Existe uma lacuna significativa na formação clínica de psicólogos brasileiros quando o assunto é autismo em adultos. A maior parte do que aprendemos, em estágio, em supervisão, nos casos clínicos que se tornaram clássicos, diz respeito à infância: diagnóstico precoce, intervenção comportamental, orientação familiar. O adulto autista que chega ao consultório procurando psicoterapia continua, em boa parte dos casos, chegando a um profissional que não foi preparado para recebê-lo.
Isso tem consequências concretas. A comunicação clínica convencional, a linguagem metafórica, o silêncio como ferramenta, a interpretação de gestos e expressões não verbais, o trabalho com ambiguidade, pode não ser a abordagem mais adequada para muitos pacientes autistas. Não porque eles sejam menos capazes de elaboração psicológica, mas porque seus modos de processar e de se comunicar com frequência diferem do que o consultório típico espera.
O que o diagnóstico tardio traz para a clínica
Nos últimos anos, o número de adultos que chegam ao consultório com diagnóstico recente de autismo, frequentemente autodiagnóstico que depois se confirmou, aumentou de forma perceptível. Muitas dessas pessoas passaram décadas sentindo que havia algo fundamentalmente diferente em si, sem conseguir nomear o quê. O diagnóstico, quando chega, pode ser ao mesmo tempo aliviante e perturbador: aliviante porque oferece uma estrutura explicativa, perturbador porque reorganiza a leitura de toda uma vida.
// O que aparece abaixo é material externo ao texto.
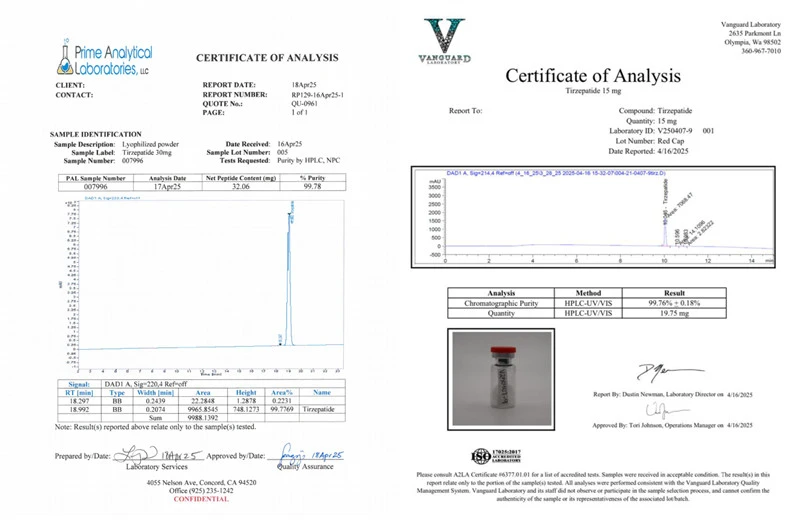
Task: Click the Vanguard V logo
Action: tap(444, 41)
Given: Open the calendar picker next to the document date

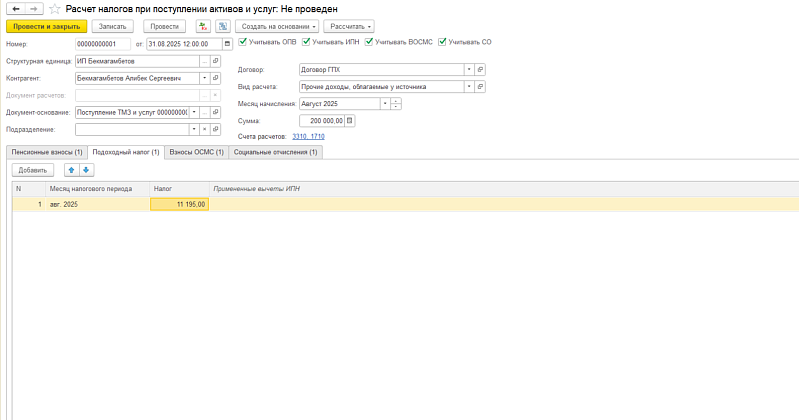Looking at the screenshot, I should (x=228, y=44).
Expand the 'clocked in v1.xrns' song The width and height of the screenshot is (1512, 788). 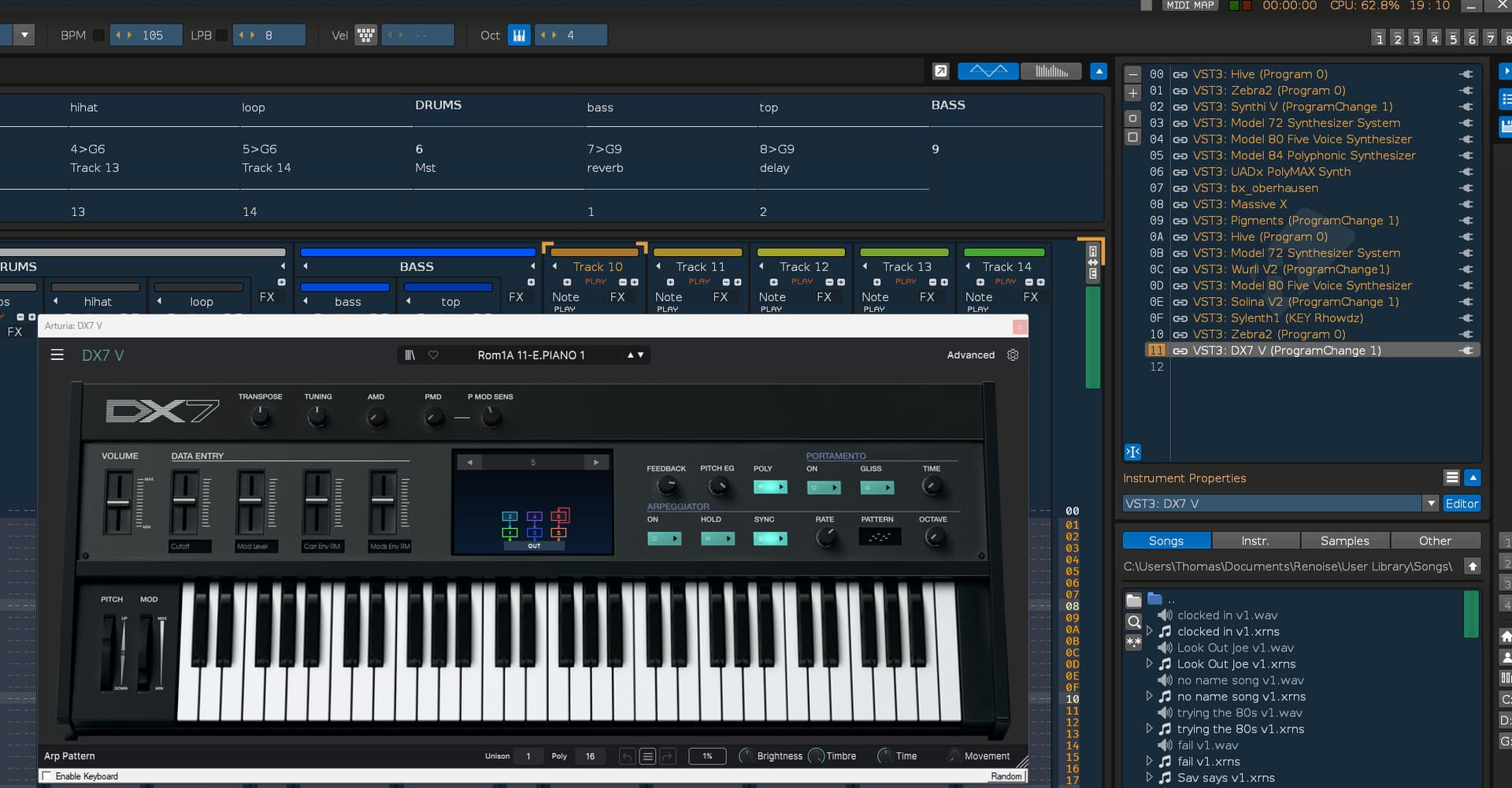(1149, 631)
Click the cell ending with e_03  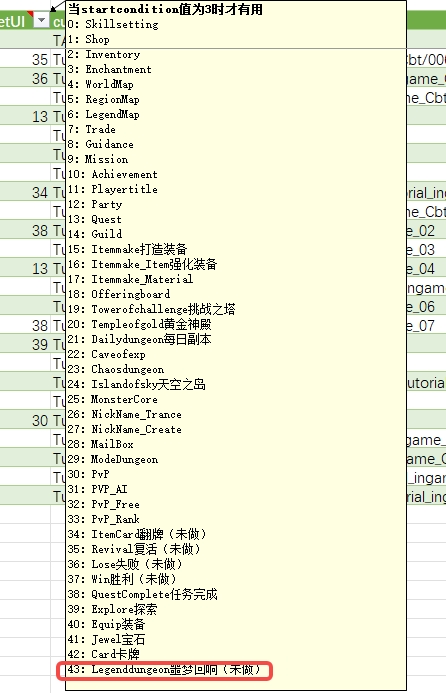426,249
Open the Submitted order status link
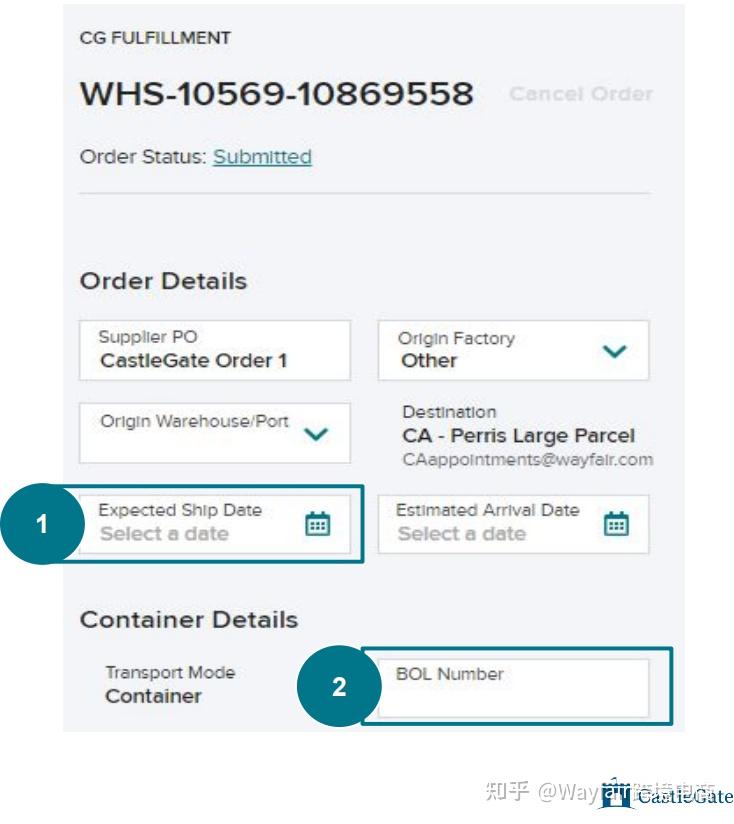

A sessão que se segue ao diagnóstico tardio tem uma textura muito específica. Não é só elaboração de um diagnóstico novo, é revisão retroativa de experiências antigas à luz de uma nova compreensão. A infância estranha, as amizades que nunca funcionaram como esperado, os empregos perdidos, os relacionamentos difíceis, tudo isso pode ser relido. Esse processo é profundo e, muitas vezes, doloroso.
Adaptar o setting sem abandonar a clínica
Uma das questões práticas que surge com frequência é sobre adaptação do enquadre. Sessões com mais estrutura explícita, comunicação direta (sem excessiva metáfora ou ironia), clareza sobre o que vai acontecer e quando, essas são adaptações que muitos pacientes autistas encontram mais acessíveis.
Há um temor, em alguns terapeutas, de que adaptar o enquadre signifique abandono da profundidade clínica. Não me parece que seja assim. A profundidade não está na forma específica do enquadre, está na qualidade do vínculo, na honestidade da relação, na capacidade de o terapeuta sustentar a experiência do outro sem precisar traduzi-la para uma norma que não é a dele. Adaptar a comunicação para que o paciente seja efetivamente alcançado é, no fundo, o coração de qualquer boa prática clínica.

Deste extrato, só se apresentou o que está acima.